Escrito el 23 de mayo de 2007
La crónica es la misma. Siempre. Acaso como una cruel paradoja del destino, River transita otra de esas crisis que dejan huellas profundas en su rica historia de casi 106 años de vida. En algunos casos, nafraugando con equipos penosos, en otros, acéfalos de conducción futbolística. Se advirtió desde hace un tiempo el declive dirigencial, pero la queja queda encapsulada en eso, una queja en medio del autoritarismo aguilarista. Es como rebotar empecinadamente contra una pared. O un acto de masoquismo o, mejor, un simple acto de amor genuino a los colores mancillados.
El hincha millonario está angustiado, sufre y asiste desconsoladamente, rabiosamente, apenadamente, al derrumbe del equipo amado. Duele, en ese escenario, observar a buena porción de los socios de un club (que hasta dónde se sabe sigue estando en sus manos), aceptar sin reparos las hostilidades de un grupo de matones a sueldo. Pero duele más, muchísimo más, esta porquería dirigencial enquistada en las oficinas de la institución. Con ellos, no hay futuro posible.
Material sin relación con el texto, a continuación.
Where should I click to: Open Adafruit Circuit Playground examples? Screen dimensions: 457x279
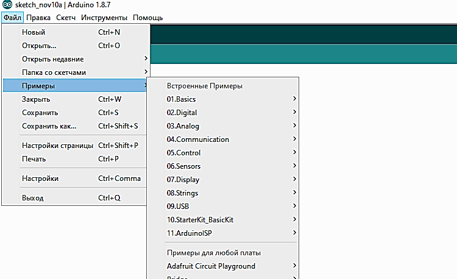click(211, 266)
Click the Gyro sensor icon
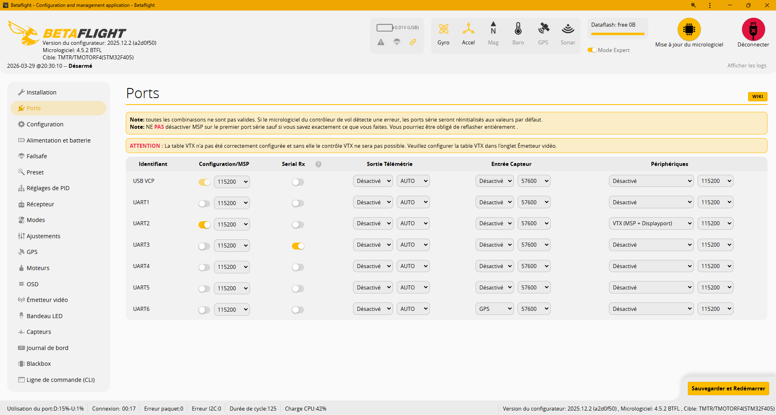Image resolution: width=776 pixels, height=415 pixels. tap(443, 29)
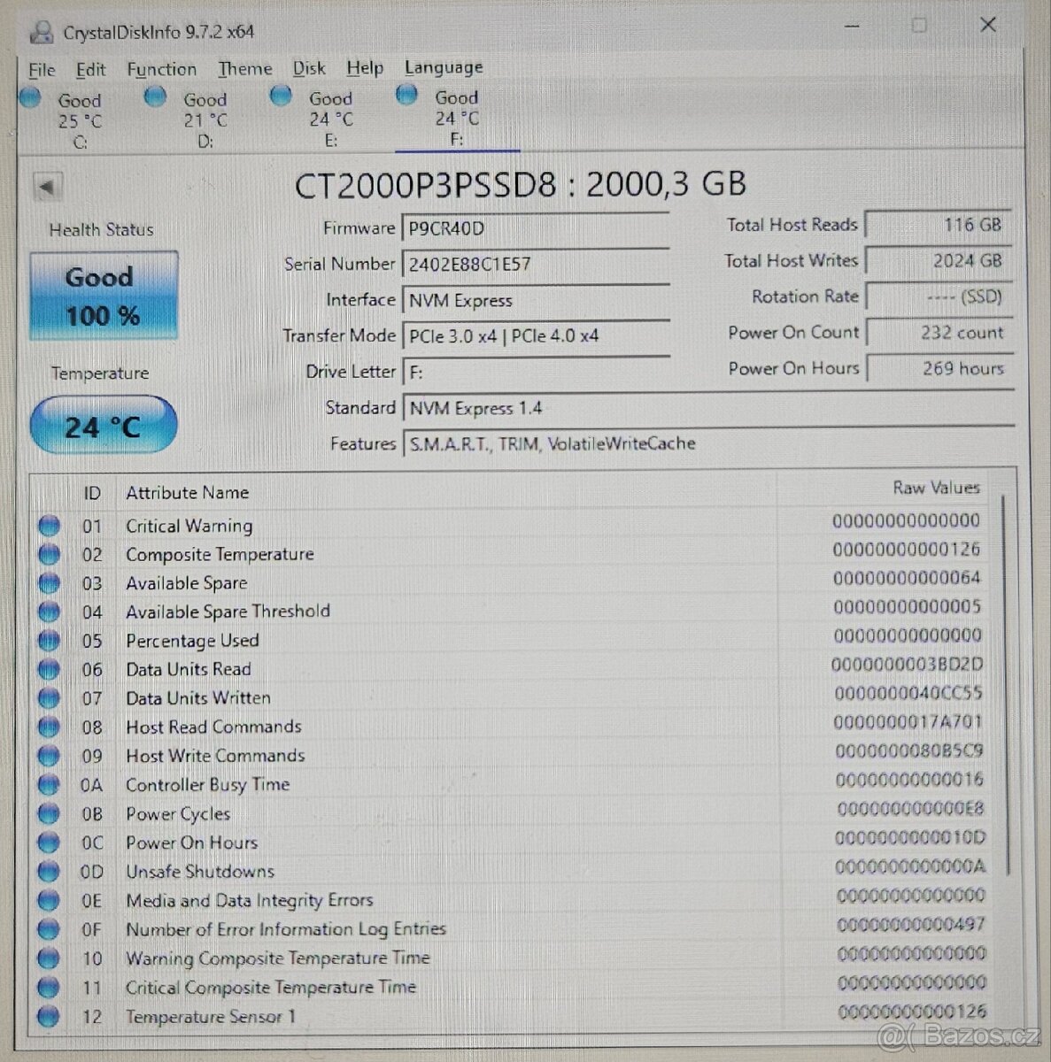This screenshot has width=1051, height=1062.
Task: Click the drive D: status circle icon
Action: coord(154,97)
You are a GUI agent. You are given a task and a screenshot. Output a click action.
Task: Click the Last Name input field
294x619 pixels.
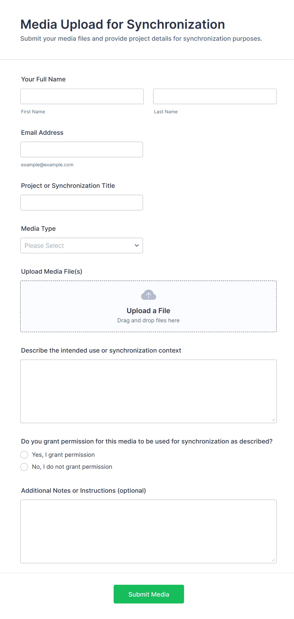215,96
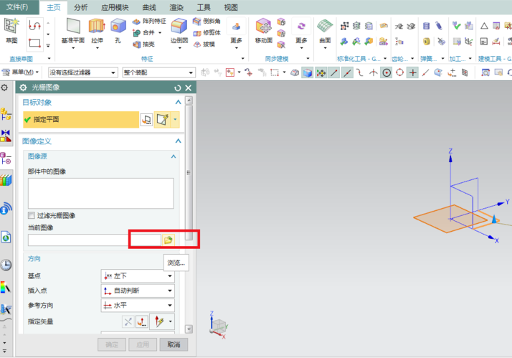Click the 阵列特征 pattern feature icon

(x=136, y=22)
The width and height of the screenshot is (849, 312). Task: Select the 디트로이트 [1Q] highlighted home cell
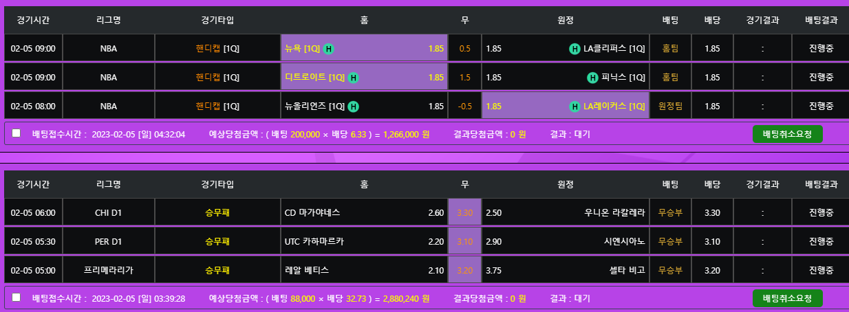(364, 78)
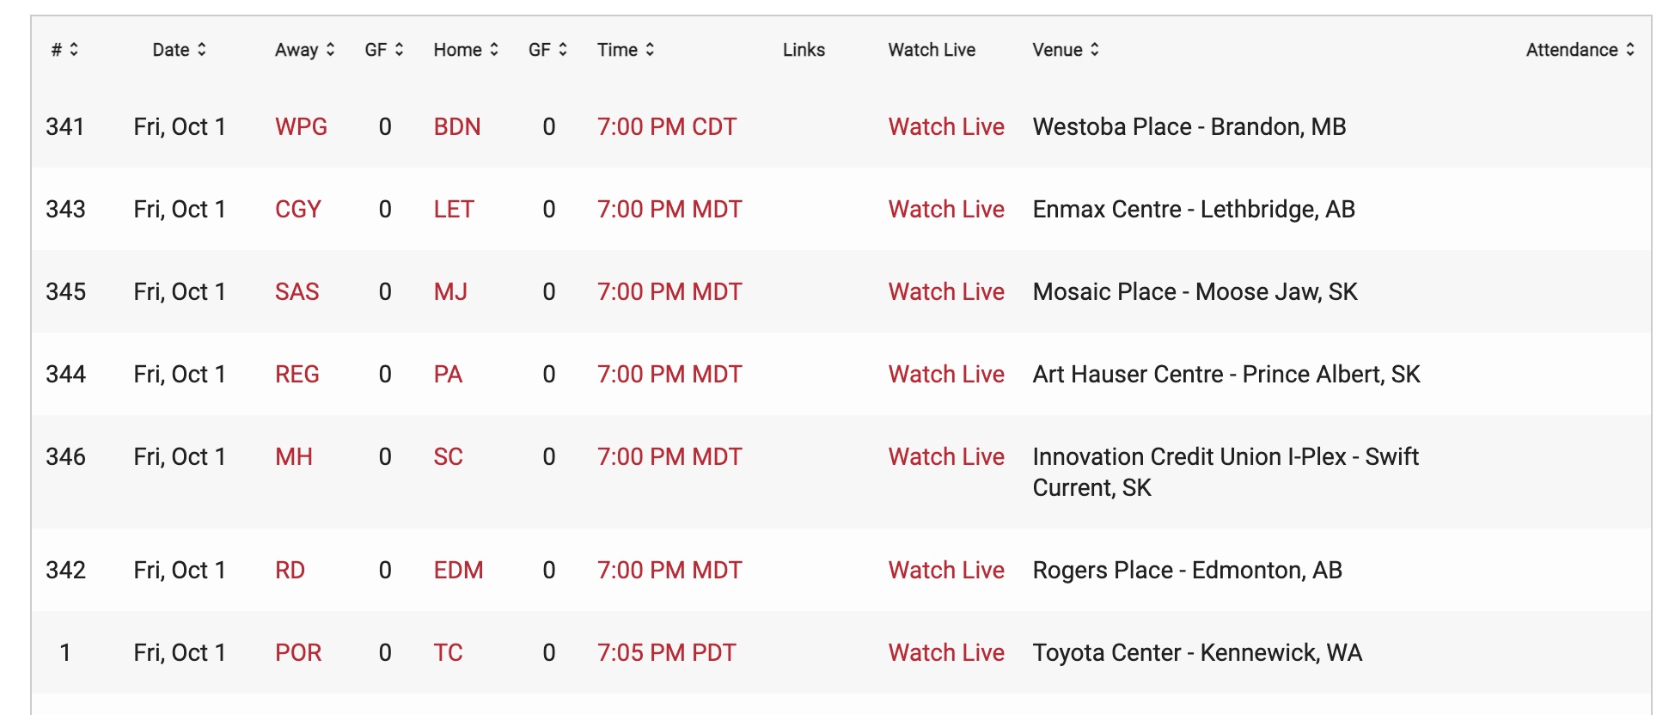Sort by away goals GF column

pyautogui.click(x=384, y=50)
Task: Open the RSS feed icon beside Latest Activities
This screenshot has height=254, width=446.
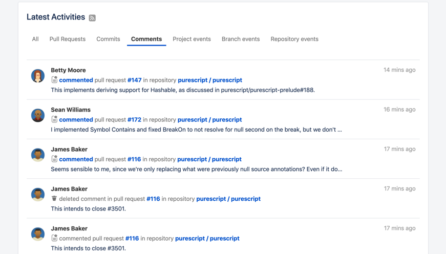Action: coord(92,18)
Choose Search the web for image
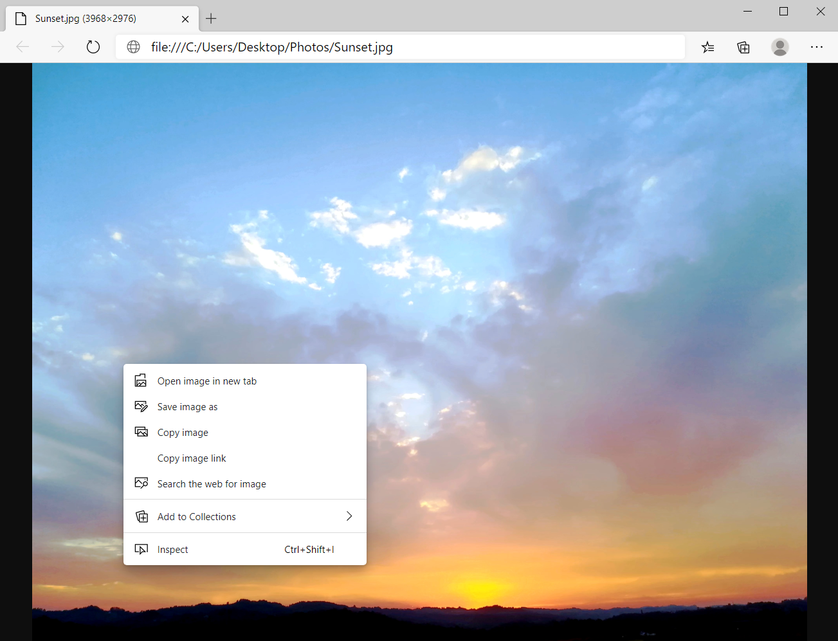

De todos modos, alguien dijo que detrás de toda pena siempre hay una esperanza. Ni hablar si se trata de fútbol pese a todas sus miserias que lo lastiman a diario. Los hinchas de River, que pagan religiosamente sus altísimas cuotas o alquilan los carísimos paquetes codificados de la tevé, tienen derecho a intervenir su club con armas nobles y sin vandalismos. Es, quizás, el modo más ejemplar de valer la pena.